Stored data entries
□ □ □ □
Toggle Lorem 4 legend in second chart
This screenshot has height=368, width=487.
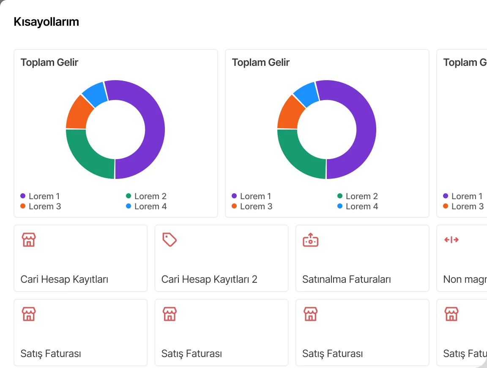(x=358, y=206)
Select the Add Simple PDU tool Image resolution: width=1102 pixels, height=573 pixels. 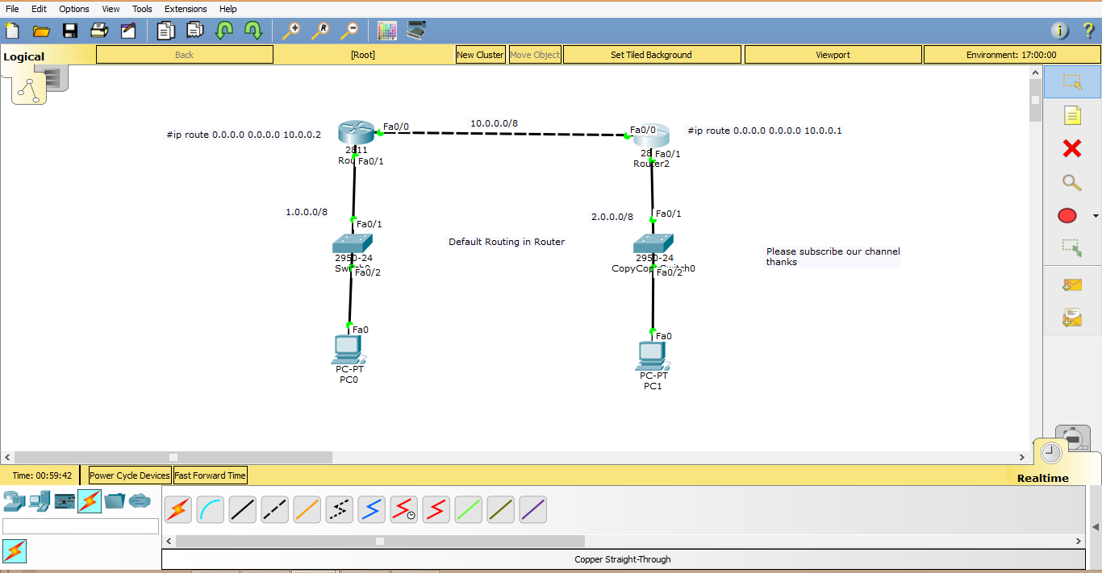1072,284
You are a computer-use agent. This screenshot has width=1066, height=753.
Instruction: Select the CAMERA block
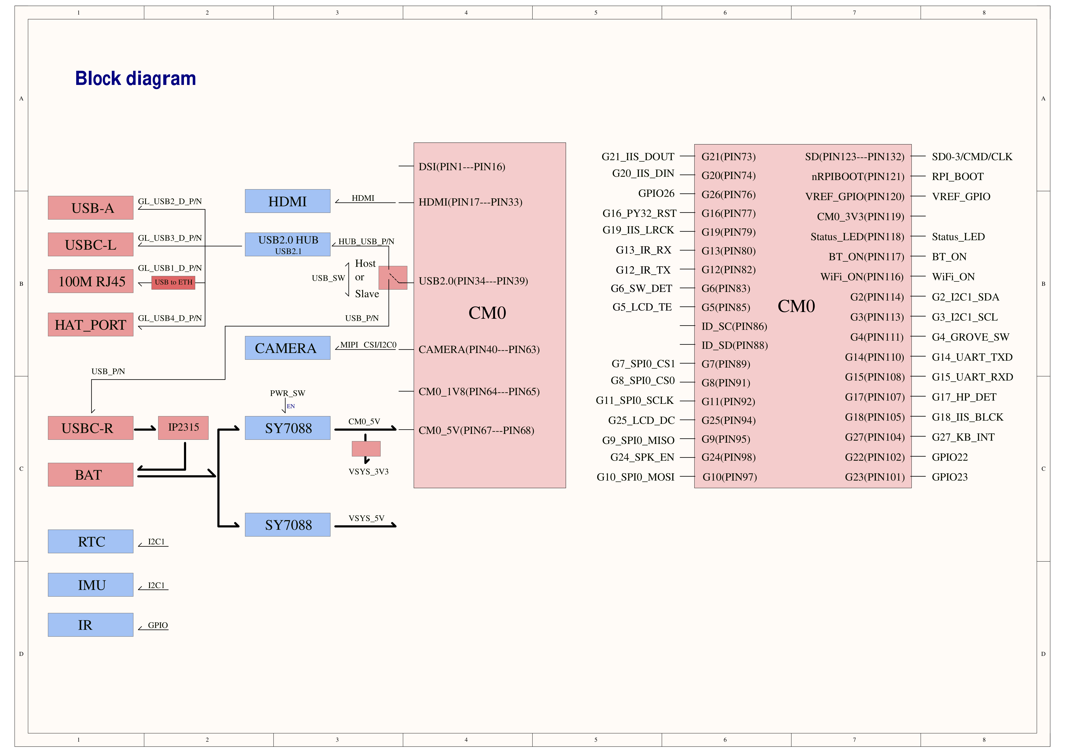click(287, 348)
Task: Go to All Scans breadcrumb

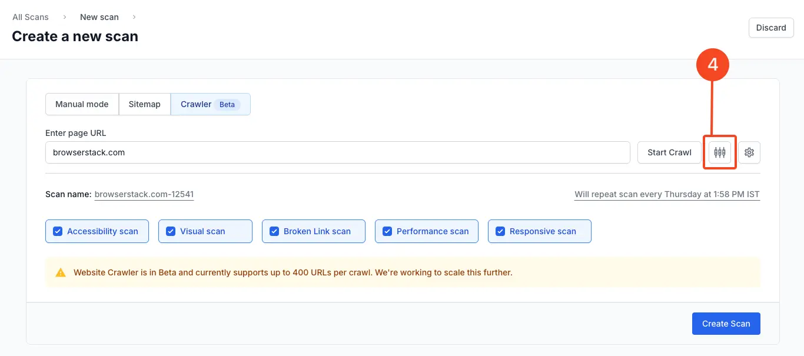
□ □ □ □
→ Task prompt: Set down the lines from the one containing "You are a computer-use" through the last line of the records above, both included, exactly as they appear and with no other text. Pictures should not be set down.

→ Output of the task:
You are a computer-use agent. This screenshot has width=1066, height=753.
Instruction: Select the CAMERA block
click(287, 348)
Task: Go to All Scans breadcrumb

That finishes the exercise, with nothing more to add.